Study text:
In this case, i'd be very skeptical, and agree with Marcus on this one.

----------


## sizzlechest

Perhaps other peptides turn cloudy as well. But read the instruction in any pharma grade HGH and they tell you not to shake it and do not use if it turn cloudy. But to verify purity, strenght etc.. thats a whole diffefernt ball and game. Its hard to find a lab that can do the test properly and its expensive. This is why so much bunk is floating around.

----------


## BigBadWolf

Even if every bunk hgh out there turned clear after this little test, once someone in the bunk hgh game got wind of it it would only be a matter of time till something was added to it so it would turn cloudy after boiling it.

----------


## zzetter

Hi sizzlechest. Please shoot me an email when you get a chance bud.

----------


## juicyjohnny

Mr. sarcasm 
I would rather waste a little fake shit and the fuc4kers selling it, than keep buying it and pumping it into my body ?
I been putting out a lot of cash to these ripoff artist skum bags.

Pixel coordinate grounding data
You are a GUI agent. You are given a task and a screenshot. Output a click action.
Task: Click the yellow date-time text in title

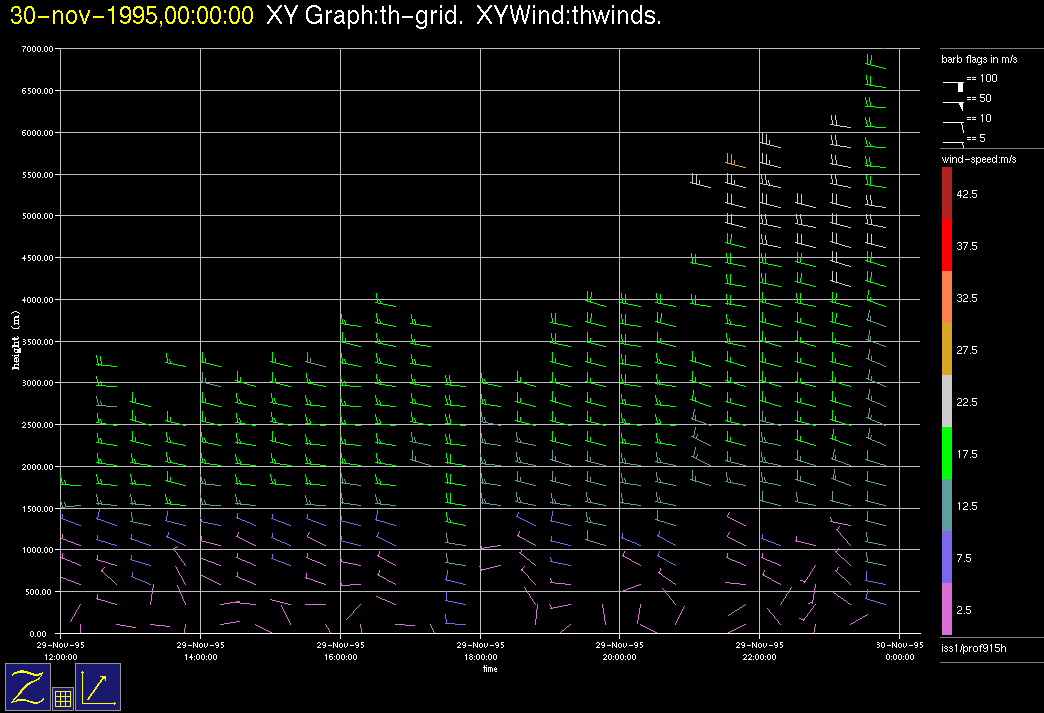(131, 16)
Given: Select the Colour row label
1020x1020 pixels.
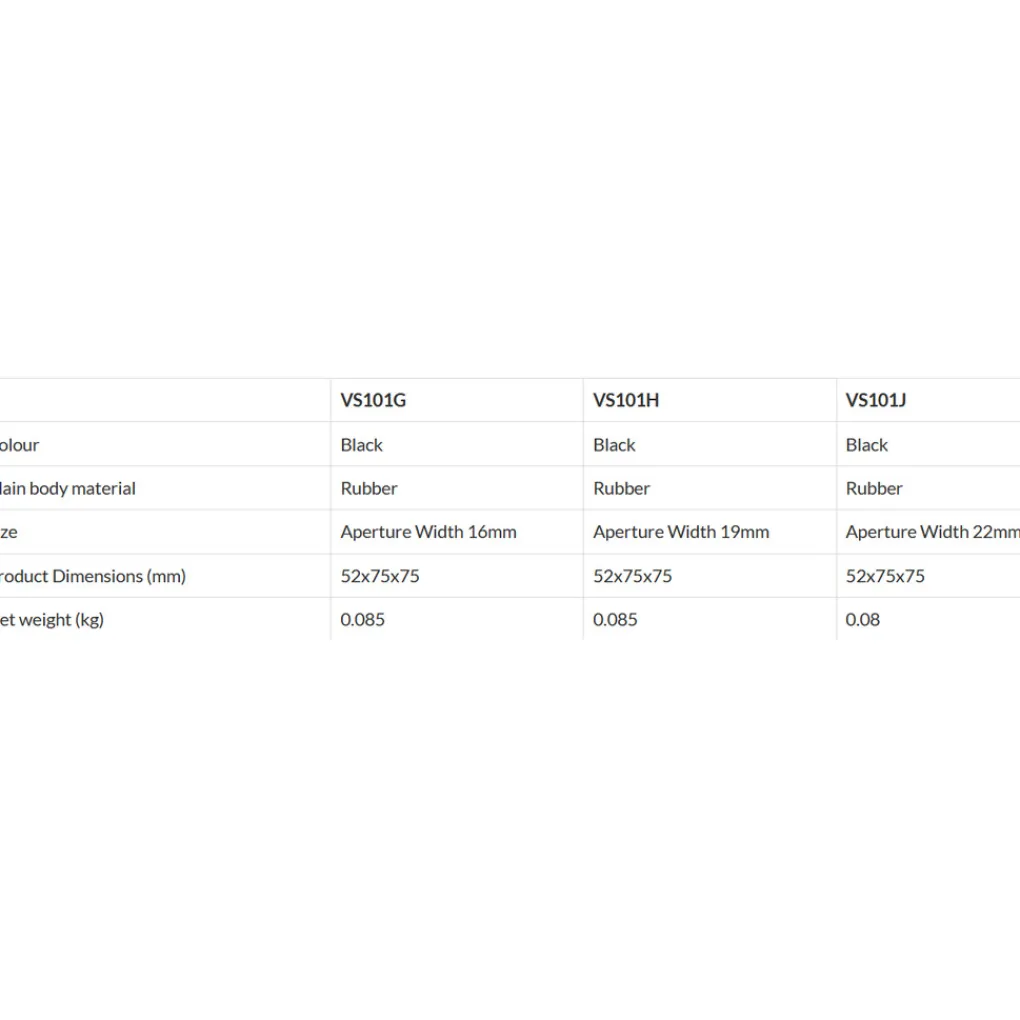Looking at the screenshot, I should [x=20, y=445].
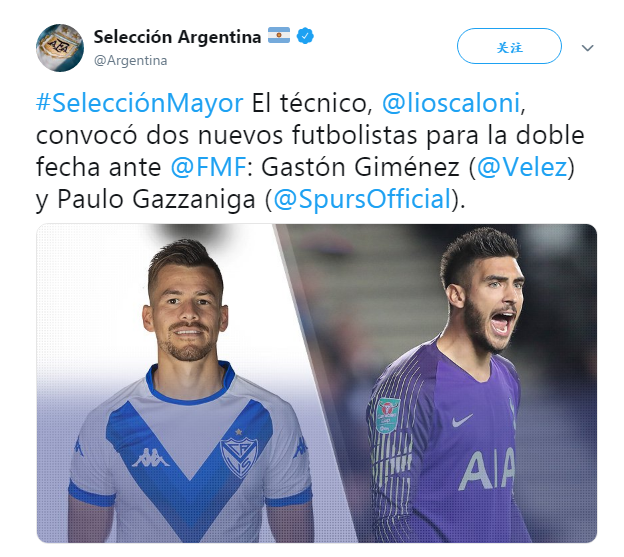Click the AIA sponsor text on jersey
Viewport: 624px width, 557px height.
click(486, 470)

Task list:
1. Answer these questions about the forum thread on HGH.
(a) With whom does the first poster say they agree?
(b) According to sizzlechest, what do the instructions for pharma grade HGH tell users?
(c) According to BigBadWolf, what would sellers eventually do once someone in the bunk HGH game learned of the test?
2. Summarize the forum thread on HGH in two sentences.
The items are not needed for any of the tasks.

Solution list:
1.
(a) Marcus.
(b) The instructions tell users not to shake it and not to use it if it turns cloudy.
(c) They would add something to it so that it would turn cloudy after boiling.

2. One poster notes that pharma grade HGH instructions warn against shaking it or using it if cloudy, but says that verifying purity and strength requires lab testing that is hard to find and expensive, which is why so much bunk circulates. Another argues that even if bunk HGH turned clear in the test, sellers would soon add something to make it turn cloudy after boiling, while a third would rather waste some fake product than keep buying it after spending a lot of cash on ripoff artists.